The task:
Tally the lines of the material that contain the string "Manikúra", treating uppercase and lowercase as distinct, and give only the number.

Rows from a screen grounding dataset

* Begin *

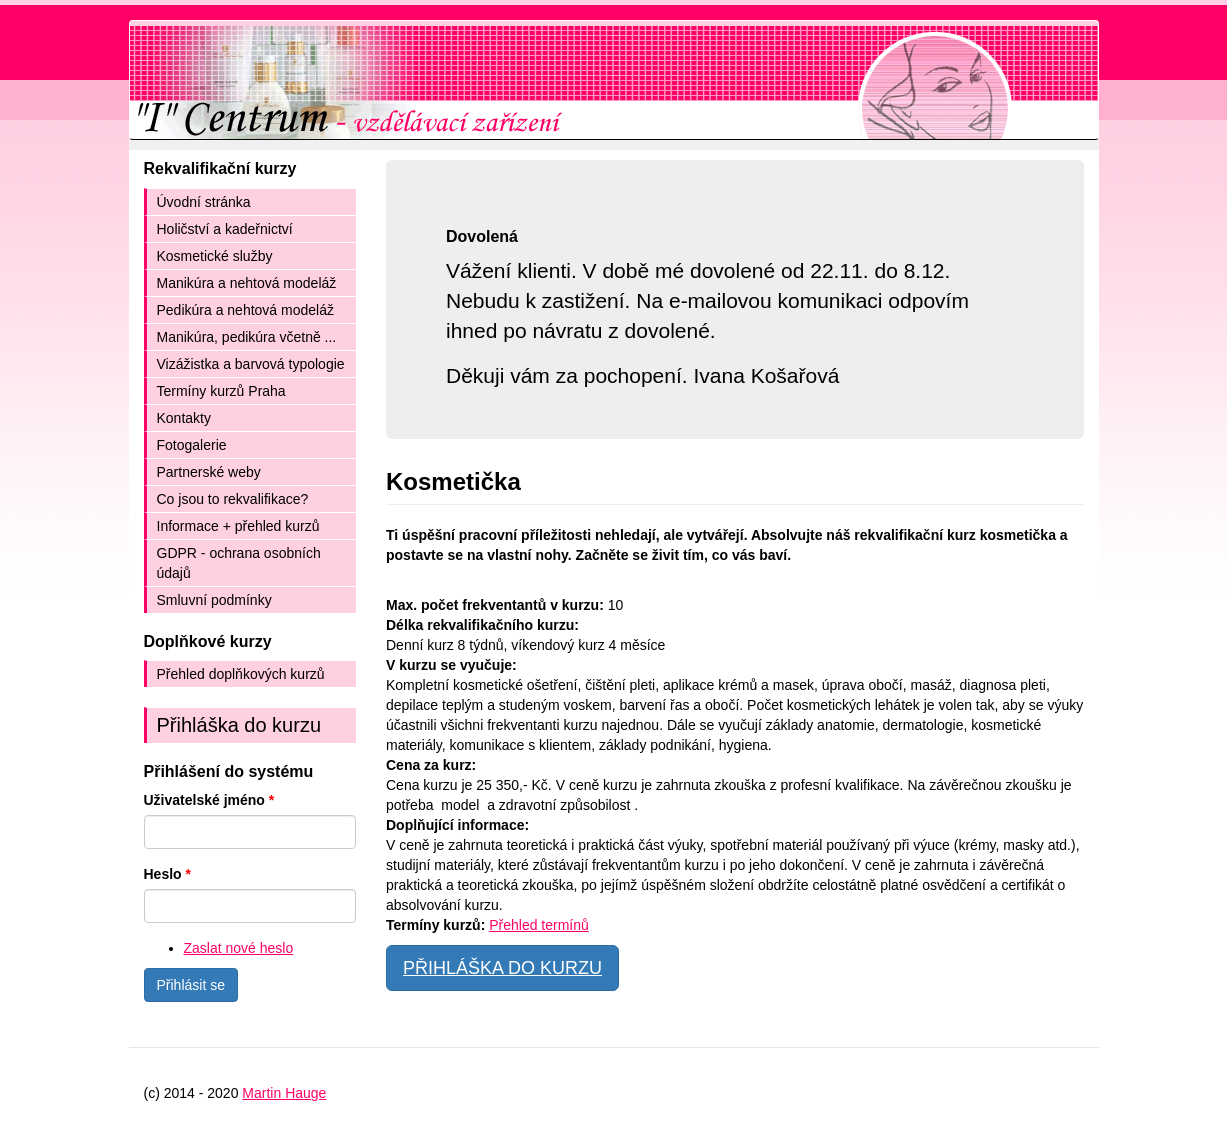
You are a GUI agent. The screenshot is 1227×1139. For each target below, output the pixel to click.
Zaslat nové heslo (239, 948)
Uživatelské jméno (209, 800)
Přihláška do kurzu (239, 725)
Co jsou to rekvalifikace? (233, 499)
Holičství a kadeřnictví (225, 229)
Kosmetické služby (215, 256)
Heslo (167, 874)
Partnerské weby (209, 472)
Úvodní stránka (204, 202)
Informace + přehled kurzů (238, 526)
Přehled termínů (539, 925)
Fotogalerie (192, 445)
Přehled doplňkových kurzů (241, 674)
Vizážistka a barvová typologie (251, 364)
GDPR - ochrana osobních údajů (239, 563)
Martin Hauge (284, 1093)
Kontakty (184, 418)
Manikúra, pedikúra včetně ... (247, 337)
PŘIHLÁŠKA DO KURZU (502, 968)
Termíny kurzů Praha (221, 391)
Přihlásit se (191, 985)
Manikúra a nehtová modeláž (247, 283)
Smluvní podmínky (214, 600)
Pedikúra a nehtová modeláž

* End *

Expected answer:
2